Stored records:
.....
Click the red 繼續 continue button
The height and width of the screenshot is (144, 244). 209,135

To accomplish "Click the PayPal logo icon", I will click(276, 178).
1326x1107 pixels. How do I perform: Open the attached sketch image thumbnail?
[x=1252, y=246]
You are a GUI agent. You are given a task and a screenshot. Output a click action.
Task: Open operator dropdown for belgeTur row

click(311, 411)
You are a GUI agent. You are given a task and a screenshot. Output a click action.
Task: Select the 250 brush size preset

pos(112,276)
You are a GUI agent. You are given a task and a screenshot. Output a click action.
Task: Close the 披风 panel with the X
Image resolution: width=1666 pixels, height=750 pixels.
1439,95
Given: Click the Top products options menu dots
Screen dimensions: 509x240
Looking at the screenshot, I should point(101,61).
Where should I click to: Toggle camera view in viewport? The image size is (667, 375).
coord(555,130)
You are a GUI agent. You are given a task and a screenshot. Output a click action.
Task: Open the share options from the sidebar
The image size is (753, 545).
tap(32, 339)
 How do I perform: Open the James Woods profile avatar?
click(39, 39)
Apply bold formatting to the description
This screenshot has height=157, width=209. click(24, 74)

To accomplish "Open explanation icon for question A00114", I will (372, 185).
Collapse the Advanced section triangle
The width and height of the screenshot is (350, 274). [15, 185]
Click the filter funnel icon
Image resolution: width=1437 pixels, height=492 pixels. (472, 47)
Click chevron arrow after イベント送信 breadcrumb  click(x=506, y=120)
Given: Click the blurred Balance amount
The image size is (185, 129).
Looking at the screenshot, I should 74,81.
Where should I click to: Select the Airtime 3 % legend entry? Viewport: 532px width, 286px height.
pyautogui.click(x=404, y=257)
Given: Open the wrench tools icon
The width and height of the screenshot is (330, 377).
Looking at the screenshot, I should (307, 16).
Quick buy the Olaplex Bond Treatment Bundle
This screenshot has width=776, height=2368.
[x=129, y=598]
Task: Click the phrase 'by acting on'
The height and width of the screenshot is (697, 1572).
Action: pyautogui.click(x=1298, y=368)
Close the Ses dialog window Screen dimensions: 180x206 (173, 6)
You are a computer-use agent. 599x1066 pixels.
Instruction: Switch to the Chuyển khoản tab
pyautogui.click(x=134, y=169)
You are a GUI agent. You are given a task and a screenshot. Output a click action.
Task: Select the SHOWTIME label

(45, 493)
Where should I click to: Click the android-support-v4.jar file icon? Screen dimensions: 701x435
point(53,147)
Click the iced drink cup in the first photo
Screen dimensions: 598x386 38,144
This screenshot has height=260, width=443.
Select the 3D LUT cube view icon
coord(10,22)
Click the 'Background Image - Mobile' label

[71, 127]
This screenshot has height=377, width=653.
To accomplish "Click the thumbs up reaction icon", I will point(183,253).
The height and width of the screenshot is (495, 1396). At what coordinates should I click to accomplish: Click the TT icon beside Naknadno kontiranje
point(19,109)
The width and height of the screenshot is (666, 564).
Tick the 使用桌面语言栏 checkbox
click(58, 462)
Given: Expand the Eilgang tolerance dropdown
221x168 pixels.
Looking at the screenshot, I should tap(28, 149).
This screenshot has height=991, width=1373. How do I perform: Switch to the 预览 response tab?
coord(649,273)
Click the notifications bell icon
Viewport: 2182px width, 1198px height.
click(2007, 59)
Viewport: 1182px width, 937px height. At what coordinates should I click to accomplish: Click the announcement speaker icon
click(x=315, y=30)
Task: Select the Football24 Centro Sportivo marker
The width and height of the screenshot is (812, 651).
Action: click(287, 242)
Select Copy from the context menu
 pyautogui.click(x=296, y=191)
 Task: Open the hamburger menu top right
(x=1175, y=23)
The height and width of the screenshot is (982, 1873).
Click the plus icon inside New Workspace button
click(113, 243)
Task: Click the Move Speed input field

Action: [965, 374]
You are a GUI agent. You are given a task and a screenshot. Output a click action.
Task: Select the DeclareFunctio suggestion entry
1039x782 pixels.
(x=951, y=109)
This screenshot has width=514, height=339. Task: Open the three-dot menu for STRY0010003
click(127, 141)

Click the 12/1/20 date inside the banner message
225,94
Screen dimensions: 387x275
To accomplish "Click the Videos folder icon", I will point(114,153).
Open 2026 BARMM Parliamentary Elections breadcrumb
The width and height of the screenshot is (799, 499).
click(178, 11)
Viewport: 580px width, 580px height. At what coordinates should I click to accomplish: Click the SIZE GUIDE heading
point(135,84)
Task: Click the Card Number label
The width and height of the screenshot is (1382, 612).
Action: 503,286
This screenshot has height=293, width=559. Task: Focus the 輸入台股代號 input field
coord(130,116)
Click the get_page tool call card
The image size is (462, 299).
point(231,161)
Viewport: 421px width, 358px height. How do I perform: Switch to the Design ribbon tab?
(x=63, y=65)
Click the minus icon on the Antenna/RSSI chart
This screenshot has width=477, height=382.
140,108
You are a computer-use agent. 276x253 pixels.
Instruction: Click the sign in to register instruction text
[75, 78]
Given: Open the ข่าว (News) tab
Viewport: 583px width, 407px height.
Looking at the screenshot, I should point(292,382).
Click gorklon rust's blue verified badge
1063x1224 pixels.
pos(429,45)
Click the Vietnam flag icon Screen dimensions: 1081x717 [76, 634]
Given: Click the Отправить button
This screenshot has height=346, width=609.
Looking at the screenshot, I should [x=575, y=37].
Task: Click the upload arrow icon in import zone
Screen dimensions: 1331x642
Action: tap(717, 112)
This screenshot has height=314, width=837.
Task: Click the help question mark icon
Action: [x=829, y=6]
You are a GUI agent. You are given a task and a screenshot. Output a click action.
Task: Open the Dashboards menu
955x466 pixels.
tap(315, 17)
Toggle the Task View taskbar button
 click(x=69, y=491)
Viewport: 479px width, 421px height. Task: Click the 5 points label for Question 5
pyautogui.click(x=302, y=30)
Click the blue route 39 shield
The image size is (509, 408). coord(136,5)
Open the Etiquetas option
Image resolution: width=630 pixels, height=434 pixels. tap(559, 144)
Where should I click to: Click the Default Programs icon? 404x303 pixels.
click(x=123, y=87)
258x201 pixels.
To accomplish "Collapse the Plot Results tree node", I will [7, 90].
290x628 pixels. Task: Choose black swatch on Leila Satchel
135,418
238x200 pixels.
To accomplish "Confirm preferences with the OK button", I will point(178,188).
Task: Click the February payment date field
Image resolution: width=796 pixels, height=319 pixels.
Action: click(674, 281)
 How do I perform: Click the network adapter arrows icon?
.....
Work task: After identifying the lines above that contain "with", copy each one.

Written solution:
Task: Close the 披风 panel with the X
To accomplish "Confirm preferences with the OK button", I will point(178,188).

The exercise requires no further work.